Abstract 2449: Clinical Significance of Transcardiac Aldosterone Extraction in Patients With Atrial Tachycardia
Background: According to recent evidences, upstream therapy may have the potential to decrease the incidence of atrial tachycardia. However, roles of renin-angiotensin-aldosterone system (RAAS) in atrial arrhythmia patients are still unclear. The measurement of blood indices form the peripheral circulation may not reflect intracardiac environment. We therefore measured the level of aldosterone as a final mediator of RAAS at the aortic root (AO) and coronary sinus (CS) to evaluate the transcardiac gradient of aldosterone level in the atrial tachycardia cases.
Methods: Seventy consecutive patients with atrial tachycardia including atrial flutter, paroxysmal atrial fibrillation and long standing atrial fibrillation patients (group A) and 75 consecutive patients without atrial tachycardia (group N) were studied. Sampling of blood for measurement of aldosterone levels was performed at the AO and CS. We compared the mean aldosterone level at AO between two groups and assessed the transcardiac gradient of those levels in both groups.
Results: The mean of aldosterone at AO of group A was higher than the aldosterone at AO of group N (68.0 pg/ml in group A, 40.8 pg/ml in group N; p=0.0043). The mean of aldosterone at CS decreased compared to aldosterone at AO in group A (53.4 pg/ml at CS, 68.0 pg/ml at AO; p=0.0007). On the other hand, there was no remarkable transcardiac stepdown of aldosterone level in group N(40.8 pg/ml at CS, 41.1 pg/ml at AO; n.s.). Among the subgroups of atrial flutter, paroxysmal atrial fibrillation and long standing atrial fibrillation patients transcardiac reduction of aldosternoe was greatest in the long standing atrial fibrillation subjects and smallest in the atrial flutter subjects (−7.2 pg/ml in group atrial flutter group, −14.3 pg/ml in paroxysmal atrial fibrillation group, −30.8 pg/ml in long standing atrial fibrillation group; p=0.0123).

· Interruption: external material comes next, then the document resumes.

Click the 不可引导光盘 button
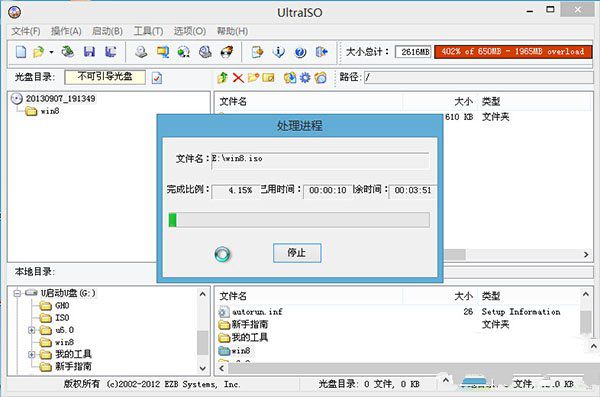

Conclusions: These findings demonstrated elevated aldosterone at AO and transcardiac extraction of aldosterone in atrial tachycardia cases. These findings are reinforced by stepwise transcardiac gradient with higher atrial fibrillation burden. RAAS blocking approach is supposed to have the potential to decrease the incidence of atrial tachycardia.